You're not being difficult or demanding by advocating for yourself. You're being professional.
And honestly? The worst they can say is no. You'll still have your current situation. But you might also get a yes that changes everything.
I think about all the money I left on the table in my twenties because I was too scared to ask. It's probably enough for a down payment on a house at this point.
Don't be me.
The Follow-Up
After your negotiation meeting, always send a follow-up email summarizing what you discussed.
"Thanks for taking the time to discuss my compensation today. To confirm, we agreed on [specific details]. I'm looking forward to [next steps]."
This creates a paper trail and ensures everyone's on the same page. Plus it shows you're organized and professional.
If they said they needed time to think about it, ask for a specific timeline. "When should I expect to hear back?" is a totally reasonable question.
Don't let it turn into one of those "we'll circle back" situations that never actually circles back.
Your Worth Isn't Up for Debate
Here's the thing that took me forever to learn: you don't need permission to know your worth.
You don't need your manager to validate it. You don't need your company to confirm it.

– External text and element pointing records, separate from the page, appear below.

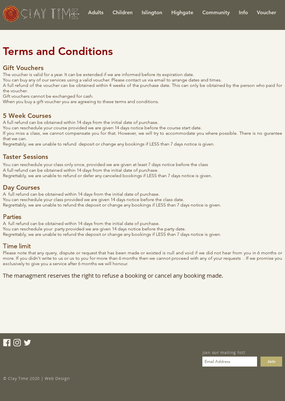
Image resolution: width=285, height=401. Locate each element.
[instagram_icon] (17, 342)
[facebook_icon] (7, 342)
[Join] (271, 362)
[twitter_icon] (27, 342)
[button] (151, 12)
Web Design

You know what you bring to the table. The market knows what people with your skills are worth. Those are facts.
Negotiating isn't convincing someone to give you something you don't deserve. It's ensuring you're compensated fairly for the value you already provide.
Big difference.
So yeah. Channel your inner Rihanna's business manager. Know your numbers, practice your pitch, and ask for what you're worth.
The worst they can say is no.
But they might say yes.
And that yes could change everything.